Now that I’ve given up a belief in the supernatural, I’ve discovered that there is plenty of purpose and meaning throughout my daily routines with family, friends or even people abroad. Life is filled with new wonders and beautiful discoveries without ‘God’. And we don’t need ‘God’ to experience reciprocal altruism. Everybody wants the good life, they just need to have the opportunity to know what it is and either receive it or learn to live it.
This is getting long so, I’ll end it here and hope that you’ll consider this email to be a good one.
Love,
Jerry
03.02.09
Old, Old, REALLY Old Sex
Here’s an article sent to me that I thought worth posting. I’ve quoted passages that I think are particularly valuable for someone who is about to read biblical passages used to condemn homosexuality…
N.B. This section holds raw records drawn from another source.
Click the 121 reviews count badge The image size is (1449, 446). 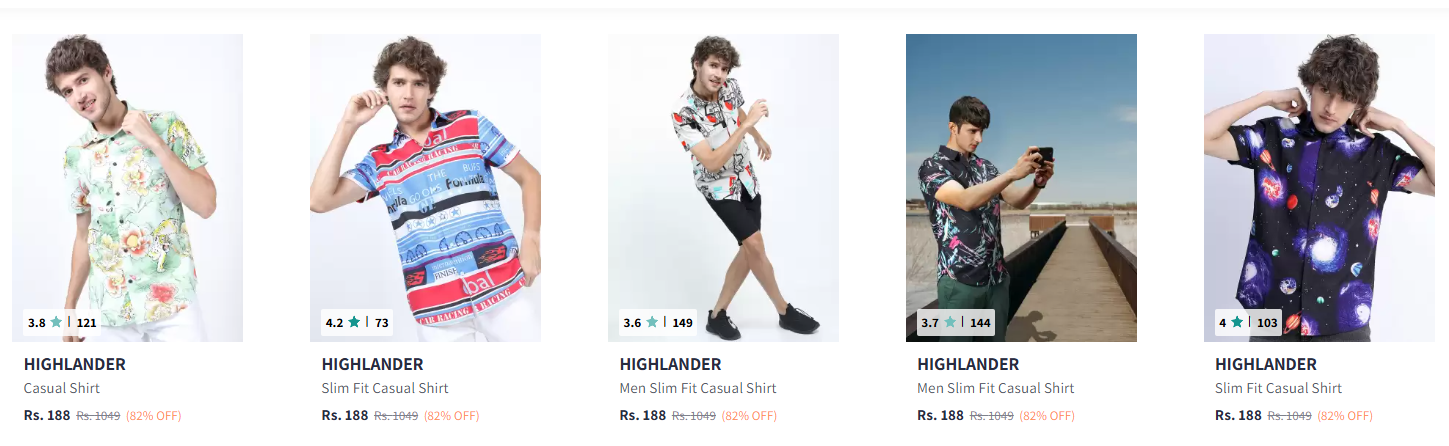coord(86,323)
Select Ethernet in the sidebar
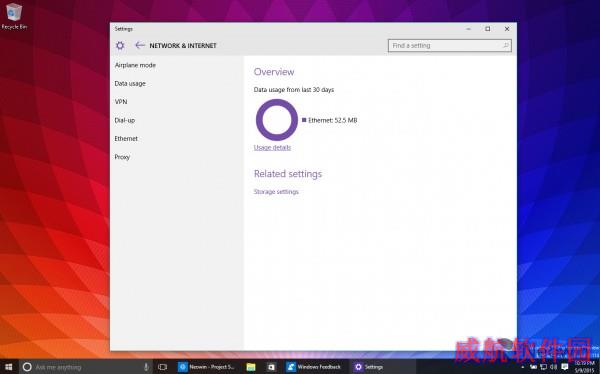Viewport: 600px width, 374px height. coord(126,139)
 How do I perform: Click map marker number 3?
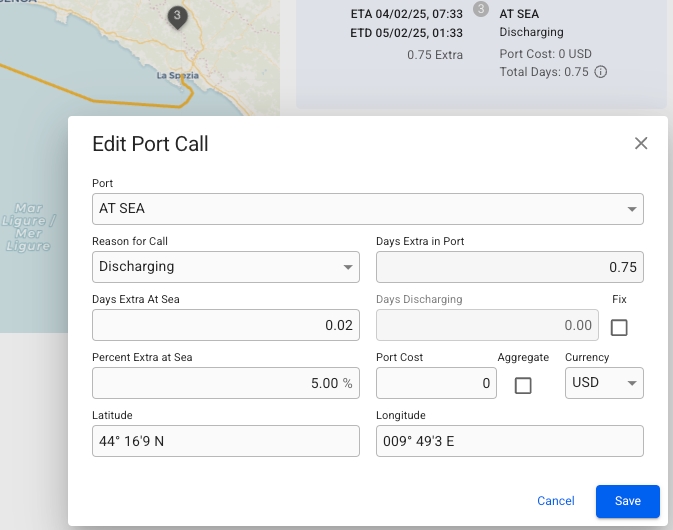coord(177,17)
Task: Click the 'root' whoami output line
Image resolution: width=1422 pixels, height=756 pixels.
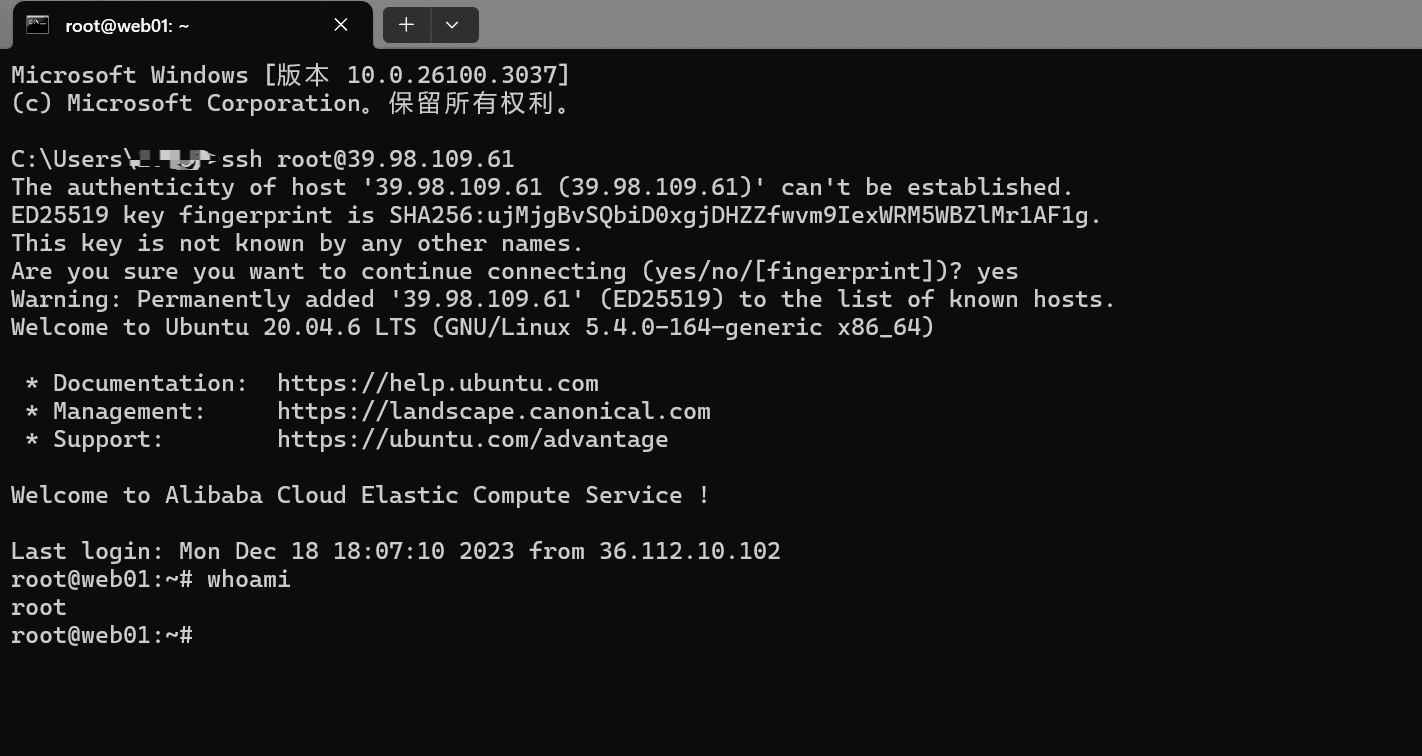Action: coord(39,607)
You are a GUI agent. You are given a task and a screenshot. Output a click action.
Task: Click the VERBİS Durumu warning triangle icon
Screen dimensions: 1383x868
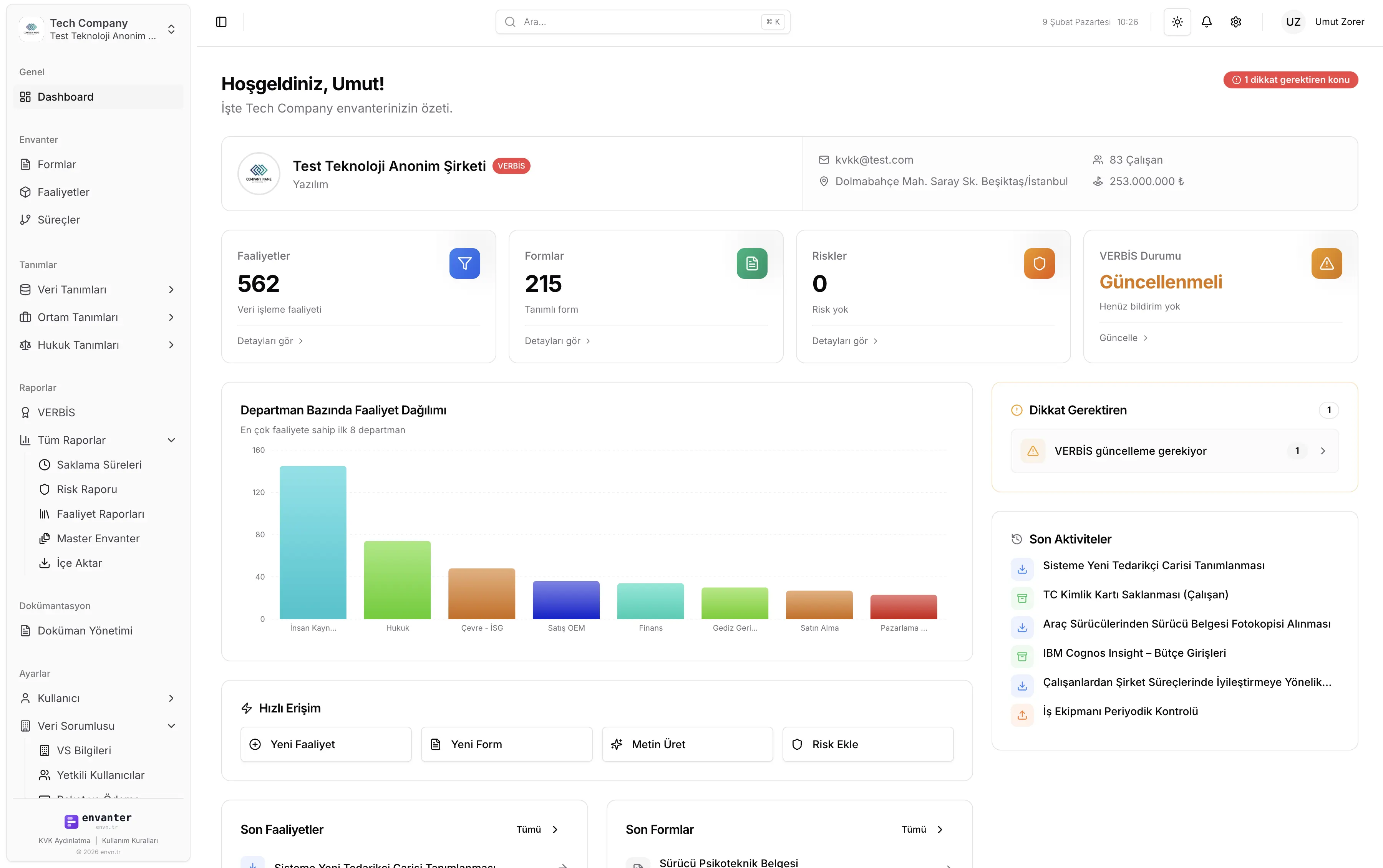point(1326,263)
Providing a Historical Context
Biblical writers had no concept of sexual orientation or sexual development as we understand those today. Therefore, passages that reference same-sex sexual activity should not been seen as comprehensive statements concerning homosexuality, but instead should be viewed in the context of what the ancient world that produced the Bible understood about sexual activity…
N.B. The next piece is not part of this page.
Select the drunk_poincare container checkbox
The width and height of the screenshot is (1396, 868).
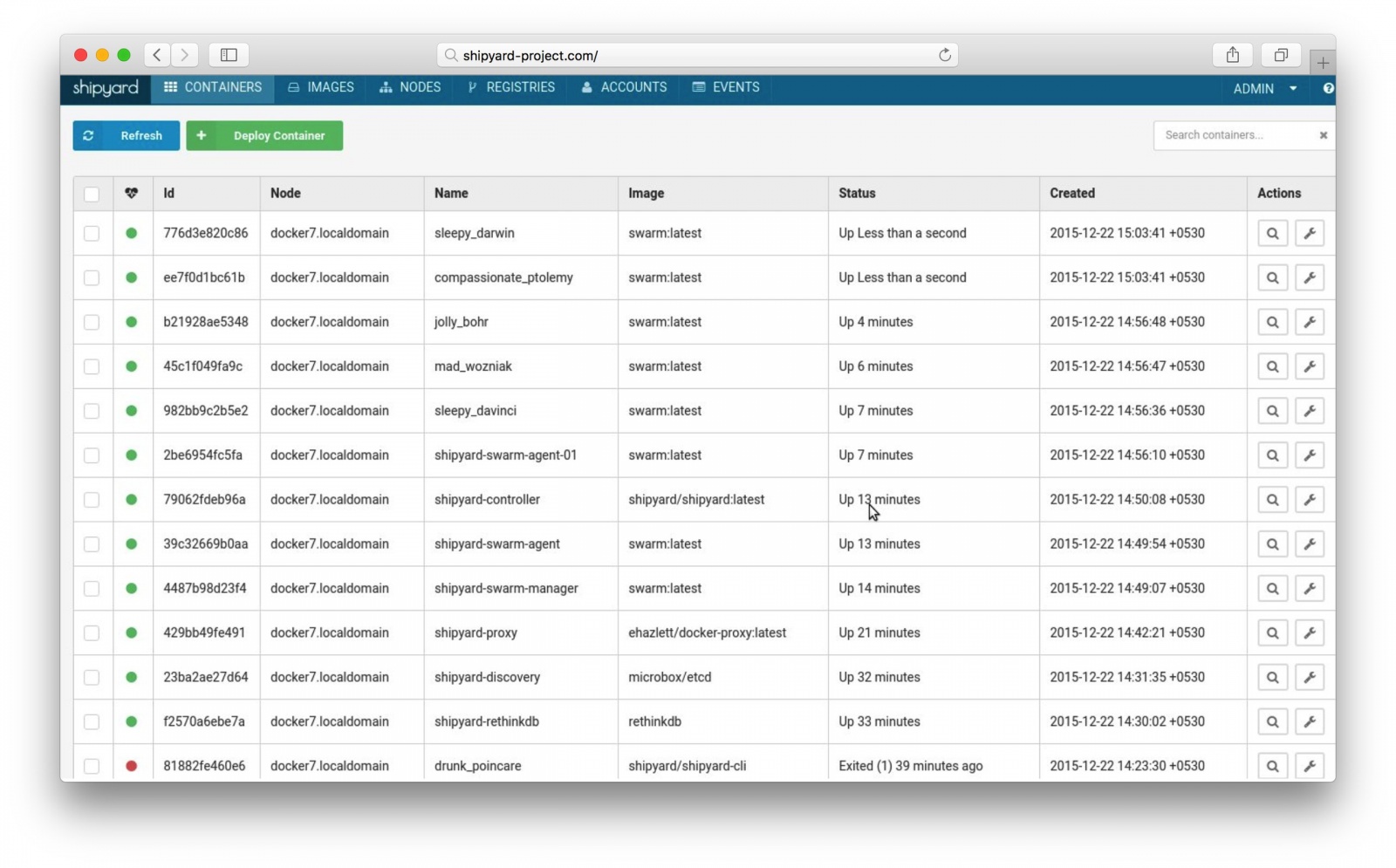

..Biblical scholars have employed the social sciences to study the relational and gender patterns of the ancient Mediterranean world—the world that produced the Bible. Professor Mary Tolbert summarizes that research with the following words:
The single most important concept that defines sexuality in the ancient Mediterranean world, whether we are talking about the kingdoms of Egypt or of Assyria or whether we are talking about the later kingdoms of Greece and Rome, is that approved sexual acts never occurred between social equals. Sexuality, by definition, in ancient Mediterranean societies required the combination of dominance and submission. This crucial social and political root metaphor of dominance and submission as the definition of sexuality rested upon a physical basis that assumed every sex act required a penetrator and someone who was penetrated. Needless to say, this definition of sexuality was entirely male—not surprising in the heavily patriarchal societies of the Mediterranean.
Genesis 19
This story is not a condemnation of homosexuality, but is a story about rape and inhospitality. In other biblical texts (Ezekiel 16:49, Luke 17:28-29) Sodom’s ‘sin’ is not identified as homosexuality, rather, their sins were pride, failure to help the poor, and lack of hospitality to foreigners.
Leviticus 18:22; 20:13
…this prohibition in Leviticus was an attempt to preserve the internal harmony of Jewish male society by not allowing them to participate in anal intercourse as a form of expressing or gaining social and political dominance. These verses in no way prohibit, nor do they even speak, to loving, caring sexual relationships between people of the same gender.
Romans 1:26-27
The “natural intercourse” of that day which Paul was referring to was “among unequals with the dominant partner always an adult male.”
In other words, all of today’s sexual acts between partners of equal status would be considered “unnatural” to biblical writers. Male and female may have been considered spiritually equal before God in the first century, but when it came to sex.. equal status was a sin.
So for all heterosexual wives in today’s church who think the private lives of our contemporary society should only have sexual practices in the biblical sense, I ask you, “Will you welcome others to judge whether your husband is truly dominant over you, greater in public and private status?”